→ **What to do**
Take the records underneath and set them down exactly.

Top of Supplied records

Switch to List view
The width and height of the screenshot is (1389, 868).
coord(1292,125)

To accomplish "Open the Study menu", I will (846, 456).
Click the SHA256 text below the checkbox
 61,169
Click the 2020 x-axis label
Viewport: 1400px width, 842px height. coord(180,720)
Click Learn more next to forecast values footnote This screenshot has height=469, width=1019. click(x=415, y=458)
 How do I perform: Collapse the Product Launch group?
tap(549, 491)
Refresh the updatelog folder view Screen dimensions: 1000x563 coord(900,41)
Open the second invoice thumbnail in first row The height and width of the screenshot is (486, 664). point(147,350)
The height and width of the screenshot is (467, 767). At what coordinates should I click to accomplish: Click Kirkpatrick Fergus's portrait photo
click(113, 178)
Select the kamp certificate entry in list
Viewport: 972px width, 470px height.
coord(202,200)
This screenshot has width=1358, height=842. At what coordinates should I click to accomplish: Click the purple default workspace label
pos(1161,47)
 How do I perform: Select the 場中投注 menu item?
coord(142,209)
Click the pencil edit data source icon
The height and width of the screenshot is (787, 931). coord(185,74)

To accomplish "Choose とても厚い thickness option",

Bottom of Supplied records

→ **Written solution**
Switch to List view
The width and height of the screenshot is (1389, 868).
coord(1292,125)

To accomplish "Open the Study menu", I will (846, 456).
Click the SHA256 text below the checkbox
 61,169
Click the 2020 x-axis label
Viewport: 1400px width, 842px height. coord(180,720)
Click Learn more next to forecast values footnote This screenshot has height=469, width=1019. click(x=415, y=458)
 How do I perform: Collapse the Product Launch group?
tap(549, 491)
Refresh the updatelog folder view Screen dimensions: 1000x563 coord(900,41)
Open the second invoice thumbnail in first row The height and width of the screenshot is (486, 664). point(147,350)
The height and width of the screenshot is (467, 767). At what coordinates should I click to accomplish: Click Kirkpatrick Fergus's portrait photo
click(113, 178)
Select the kamp certificate entry in list
Viewport: 972px width, 470px height.
coord(202,200)
This screenshot has width=1358, height=842. At what coordinates should I click to accomplish: Click the purple default workspace label
pos(1161,47)
 How do I perform: Select the 場中投注 menu item?
coord(142,209)
Click the pencil edit data source icon
The height and width of the screenshot is (787, 931). coord(185,74)

To accomplish "Choose とても厚い thickness option",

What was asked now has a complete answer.